Criminalizing Sports Betting Won’t Deter Addictions
Hayden Audette, sports editor
It’s impossible to turn on a sporting event on TV without coming across references to gambling. During just about every commercial break, you’ll see an ad for DraftKings or FanDuel promising that you can win big money by betting on games. Betting lines also appear in most written game previews, and some broadcasters even make a point to reference betting in the middle of the game that they’re calling.
With how ubiquitous gambling references are in sports media, it might come as a surprise to some people that it is not yet legal across the country. Currently, 14 states have yet to legalize sports betting, and Minnesota is one of them. That could soon be changing, however. According to an article in the Star Tribune, there is “an air of inevitability — even for the strongest opponents” that sports betting will be legalized soon. The article also points out that “almost half of Minnesotans favor legalized sports betting.” Despite the fact that large numbers of Minnesotans are in favor of it, there are also many people who make arguments against legal sports gambling.

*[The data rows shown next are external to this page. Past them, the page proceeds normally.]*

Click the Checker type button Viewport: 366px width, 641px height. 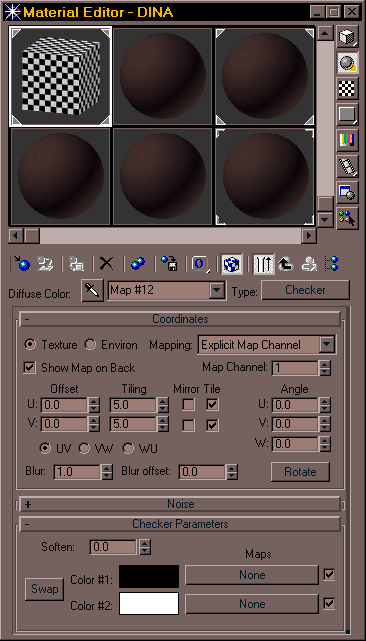tap(305, 290)
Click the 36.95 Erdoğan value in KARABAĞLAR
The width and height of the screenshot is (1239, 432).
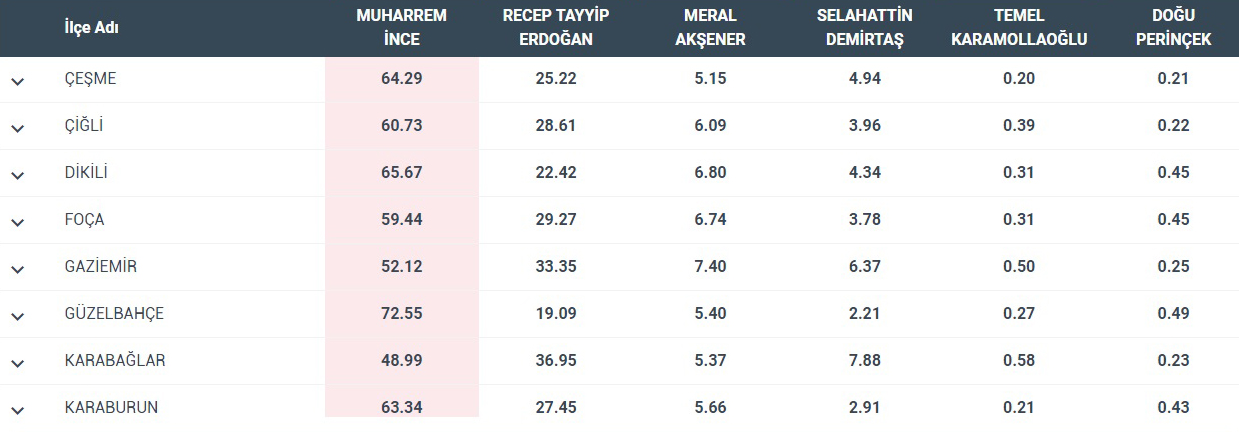[x=556, y=360]
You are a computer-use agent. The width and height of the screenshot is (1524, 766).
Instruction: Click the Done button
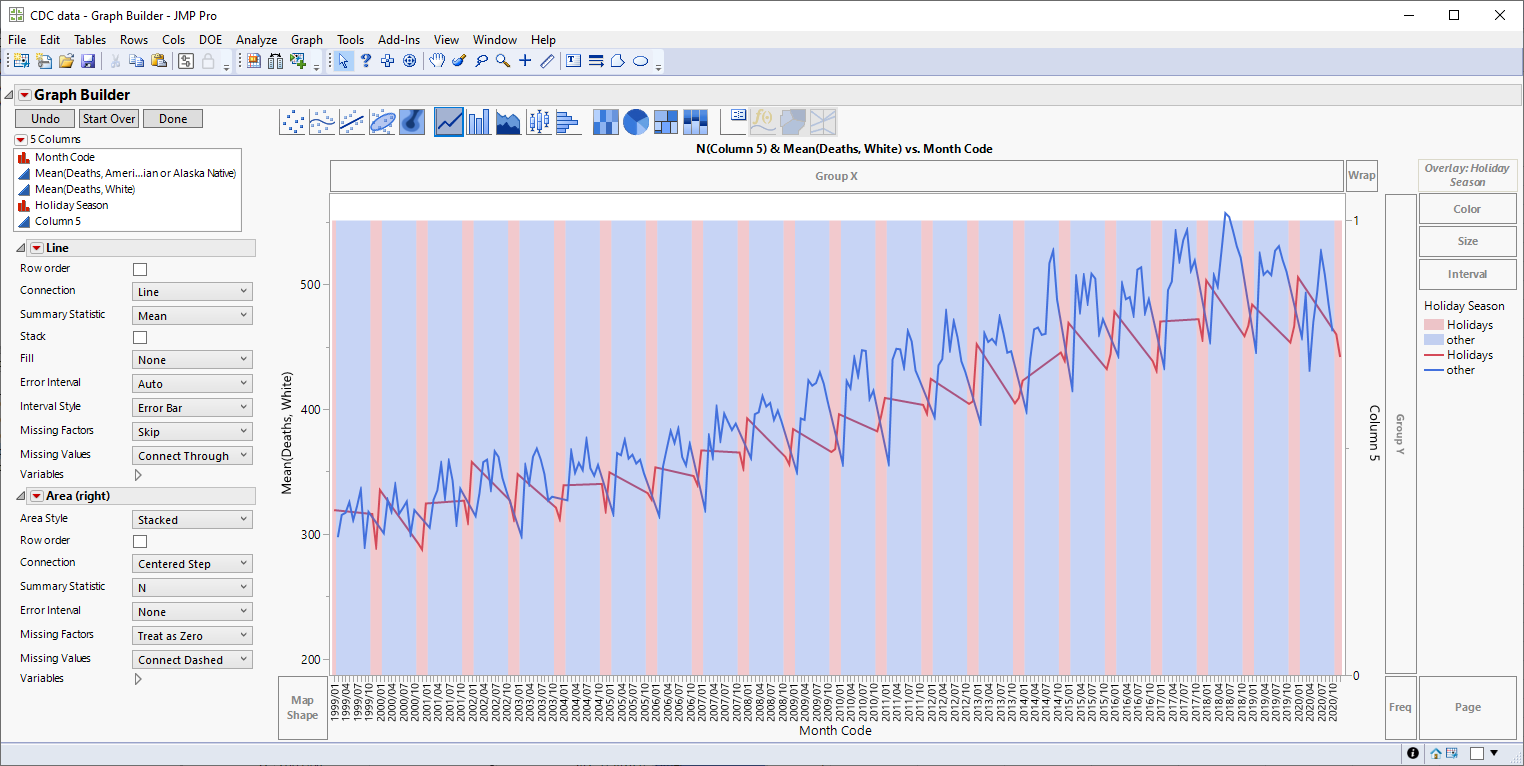[x=172, y=118]
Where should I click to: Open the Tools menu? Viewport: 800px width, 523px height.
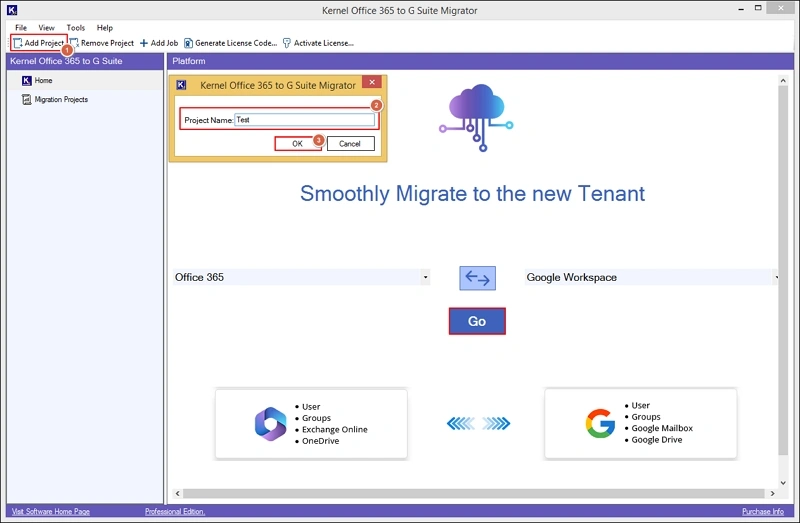76,28
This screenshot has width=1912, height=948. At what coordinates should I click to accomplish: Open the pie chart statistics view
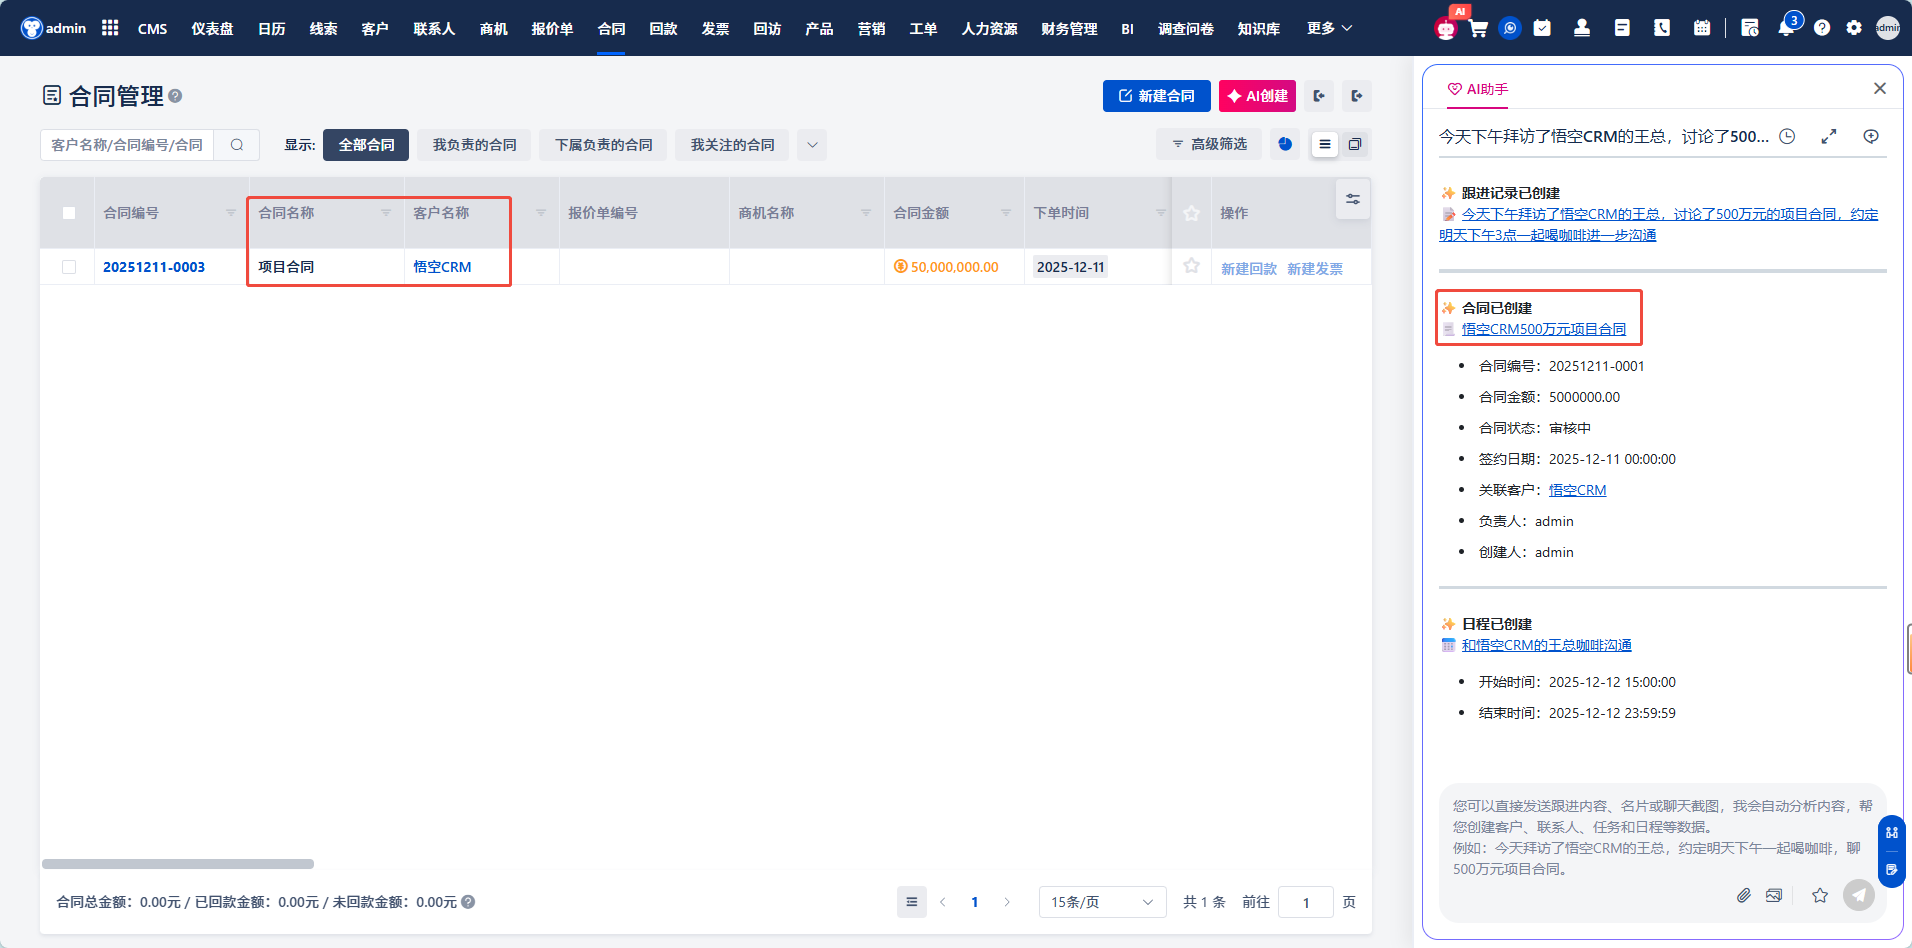tap(1285, 144)
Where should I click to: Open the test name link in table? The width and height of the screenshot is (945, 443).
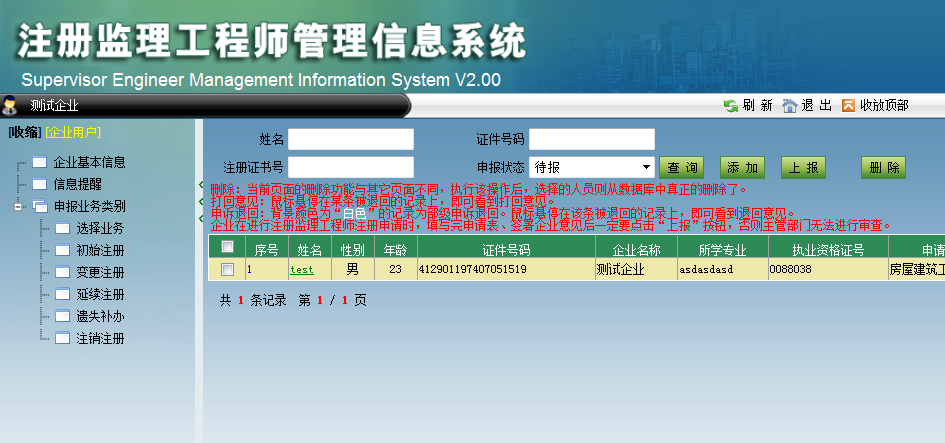click(301, 269)

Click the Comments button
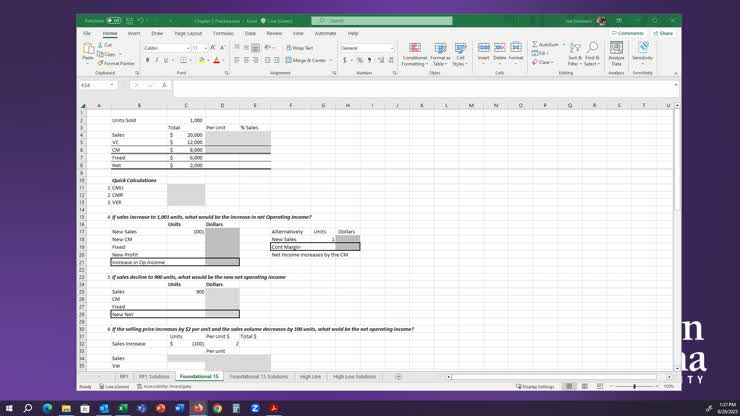(x=629, y=33)
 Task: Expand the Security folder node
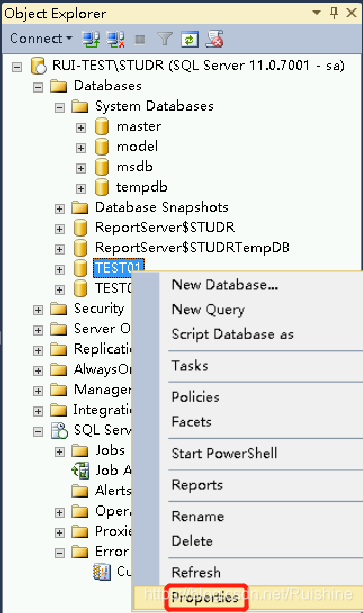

One of the most prominent arguments against legalized gambling is its addictive nature. According to The Recovery Village, “as many as 10 million Americans live with a gambling addiction.” Opponents of legal sports betting often argue that if legal gambling is expanded, then more people will become addicted and significantly harm themselves and their loved ones. On the surface this argument makes some sense, if something is made illegal, then the threat of punishment would deter people from doing it. However, as is the case with other addictions like alcoholism and drug abuse, punishment often does very little to deter those with gambling addictions from gambling. In the same article in The Recovery Village, it states that “only 21% of incarcerated individuals assessed as having gambling addiction thought that their gambling was problematic.” The threat of jail time or other punishment does not help those with gambling addictions actually overcome them.
Keeping sports betting criminalized in the state of Minnesota wouldn’t do anything to help those who live with gambling addictions. In my opinion, a significantly better approach would be to put more money into addiction recovery programs across the state so people can address the root causes of their gambling problems. I also believe that the state should fund educational resources that teach Minnesotans about the risks of gambling so they can participate safely and avoid getting themselves into too much trouble. If the state of Minnesota would make a stronger effort to directly help people who struggle with a gambling problem rather than punishing them for it, I believe that this would result in a significant reduction in the number of people with this addiction across the state and more people able to live healthy lives.